In fact, you get "normalized C", completely missing that is a Bold Italic styled C.

That's exactly the expected behavior in this case. Bold, script, squared, circled or what so ever are details that are totally irelevant when reading the text with a screen reader usually, because these properties are in these special cases only for visual purposes. No one would pronounce these characters with their full unicode name. I agree that in some use cases like if you want to write a publication yourself and needs these characters to meet sighted users needs, then you need these properties, but then you can use the character info add-on to get the full unicode name. It is too much verbosity to make the pronounciation according to the unicode standard. That is the experience in Jaws and to be honnest it is horible to explore a publication with such alphanumeric characters and hearing the whole unicode names, even when navigating character by character which is sometimes needed. So the current normalization style as it is in NVDA is the most convenient way to handle these characters. But if this is not achievable with theese alphanumeric supliments, I suggest we should try with the symbols.dic and get at least the characters announced in some situations.
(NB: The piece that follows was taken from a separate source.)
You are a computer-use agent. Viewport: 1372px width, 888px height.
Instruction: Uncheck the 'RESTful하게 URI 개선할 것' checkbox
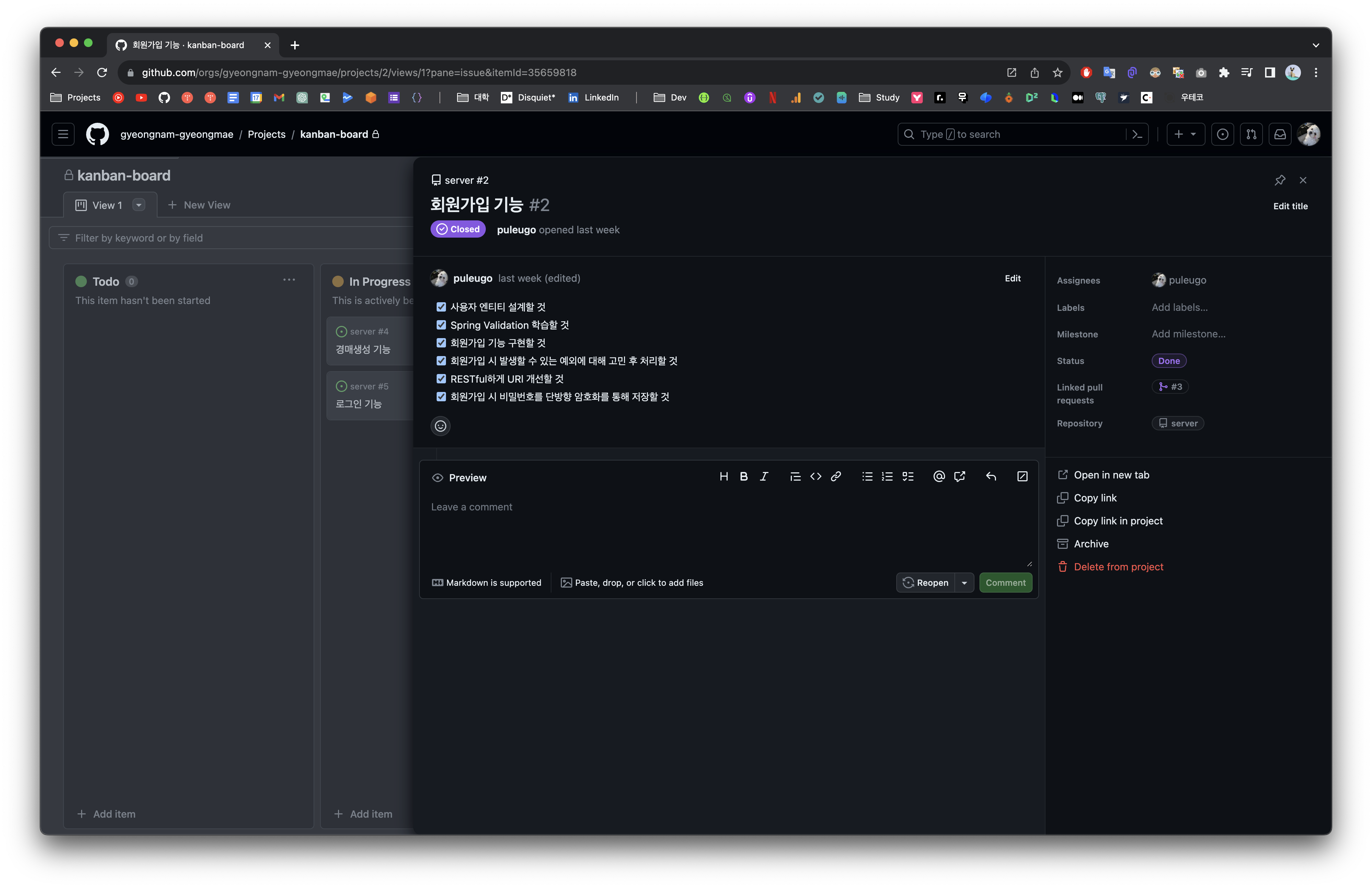(x=441, y=379)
Adriani90 commented 1 month ago

An alternative would be to integrate character info add-on into NVDA itself and report full unicode name by pressing e.g. nvda+coma, but then we still don't have a database of unicode names that is fully translated into several languages.

Adriani90 commented 1 month ago

Another alternative would be to retrieve formating of these characters from unicode and include them into the nvda+f command, so that you can get the formating of a character on demand as well, but this would be a huge workload I guess.

CyrilleB79 commented 1 month ago

@ABuffEr and @Adriani90, have you read https://github.com/nvaccess/nvda/issues/17120#issuecomment-2342791521?

The initial request is that the normalization (as currently implemented in NVDA) also work with some more characters, namely the negative squared letters.

If you wish to discuss other topics, please, please, open a new issue. These new topics include:

Thanks.

XLTechie commented 1 month ago

Do we need three normalizing modes? Off, full name when reading by character, fully normalized always (the current behavior)?

Adriani90 commented 1 month ago

So back to the issue, actually negative in this context means that the letter has an inverted color, so negative letters are white on a dark background. However, even this detail is not important for the screen reader user when reading the text, it is something that could be announced on demand by retrieving the full unicode name.

So if it is possible to include these letters in the normalization similar to all other alphanumeric letters already, this would be ideal.